These cancellations, especially at smaller scale, will dampen catering. As will offices asking employees to work from home. There’s also the effect on business dining to mull over. According to Dinova, it’s a $77 billion industry in the U.S., where more than 20 percent of diners report average checks of $61-plus when dining on the company’s dime.
Additionally, this doesn’t factor in the likelihood people will decide to batten down the hatches and stay at home (self-quarantines). The effect will be more pronounced in large gathering areas, like food courts, food halls, and crowded restaurant spaces that pack people in.
What this could do to employees is a different issue altogether as well. Darden announced this week it was now providing paid sick leave to hourly employees. The COVID-19 outbreak accelerated a program, Darden said, that been in talks for a while. Current workers will gain one hour of paid sick leave for every 30 hours worked, starting with the past 26 weeks. New employees can build sick leave as soon as they start, but cannot use the benefit until after 90 days of employment. The pay rate is based on the employee’s 13-week average.
McDonald’s also said Tuesday that it will pay hourly employees at company-owned units who have to quarantine for 14 days. That does not include franchises, which accounts for 95 percent of stores in the U.S. The chain said many of its locations have policies in place to offer paid leave. Corporate store employees earn up to five days of paid time off each year.

^^^^^^^^

=== Exercise 1 ===
Transcribe the passage of the restaurant article starting with "McDonald’s also said" and going on through "off each year.".
=== Exercise 2 ===
In one to three sentences, explain why, according to the restaurant article, Darden is now offering paid sick leave to hourly employees.
=== Exercise 3 ===
Decide whether each statement agrees with the restaurant article, answering yes or no and quoting the deciding words: (a) New Darden employees may use their sick leave from their first day. (b) McDonald's quarantine pay covers workers at franchise locations. (c) Dinova describes business dining as a $77 billion industry in the U.S.

=== Data excerpt ===
^^^^^^^^

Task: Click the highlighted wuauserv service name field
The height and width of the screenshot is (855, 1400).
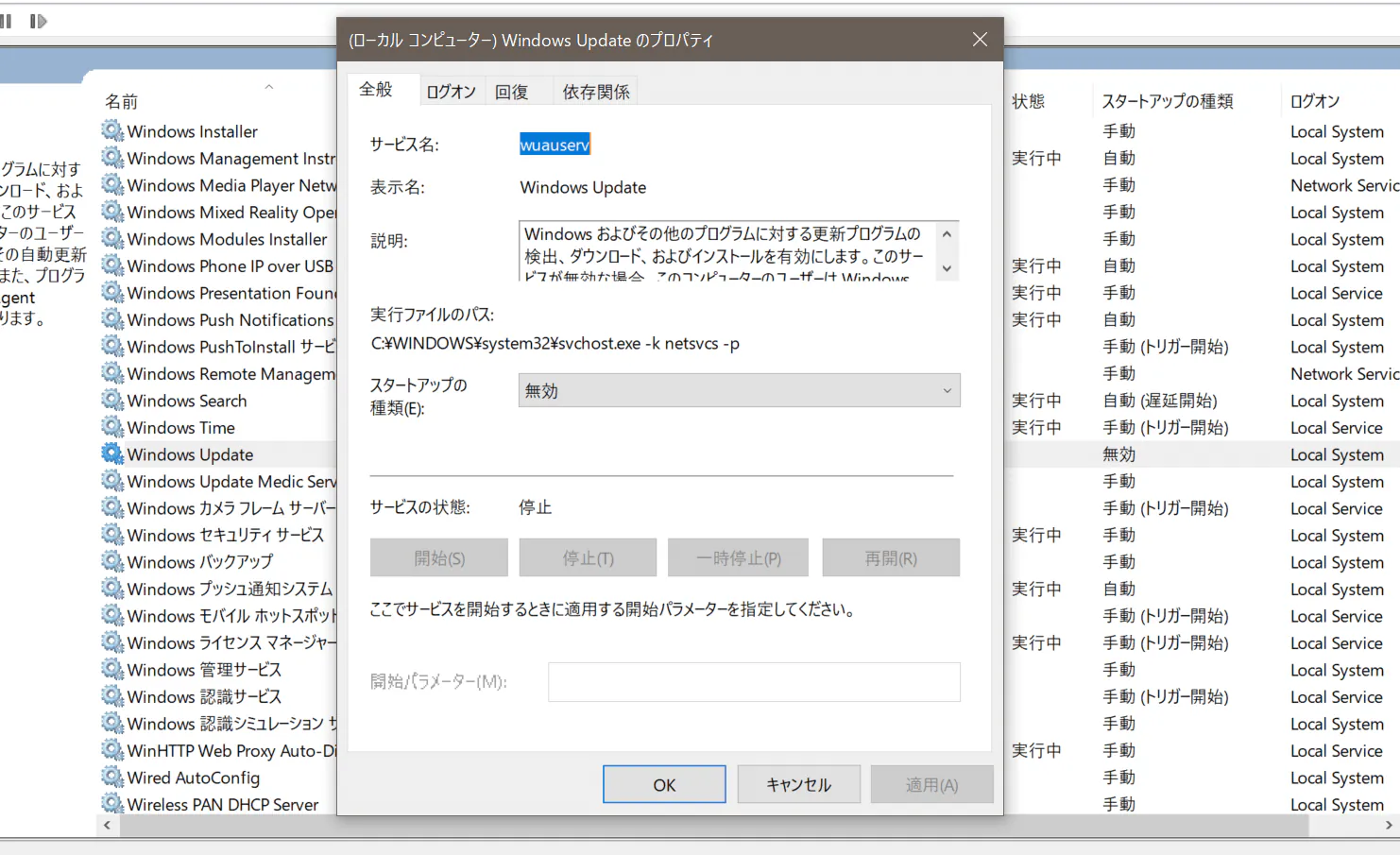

^^^^^^^^

=== Final answer 1 ===
McDonald’s also said Tuesday that it will pay hourly employees at company-owned units who have to quarantine for 14 days. That does not include franchises, which accounts for 95 percent of stores in the U.S. The chain said many of its locations have policies in place to offer paid leave. Corporate store employees earn up to five days of paid time off each year.

=== Final answer 2 ===
The COVID-19 outbreak sped up a paid sick leave program that Darden said had been in talks for a while.

=== Final answer 3 ===
(a) No: "cannot use the benefit until after 90 days of employment"
(b) No: "That does not include franchises"
(c) Yes: "it’s a $77 billion industry in the U.S."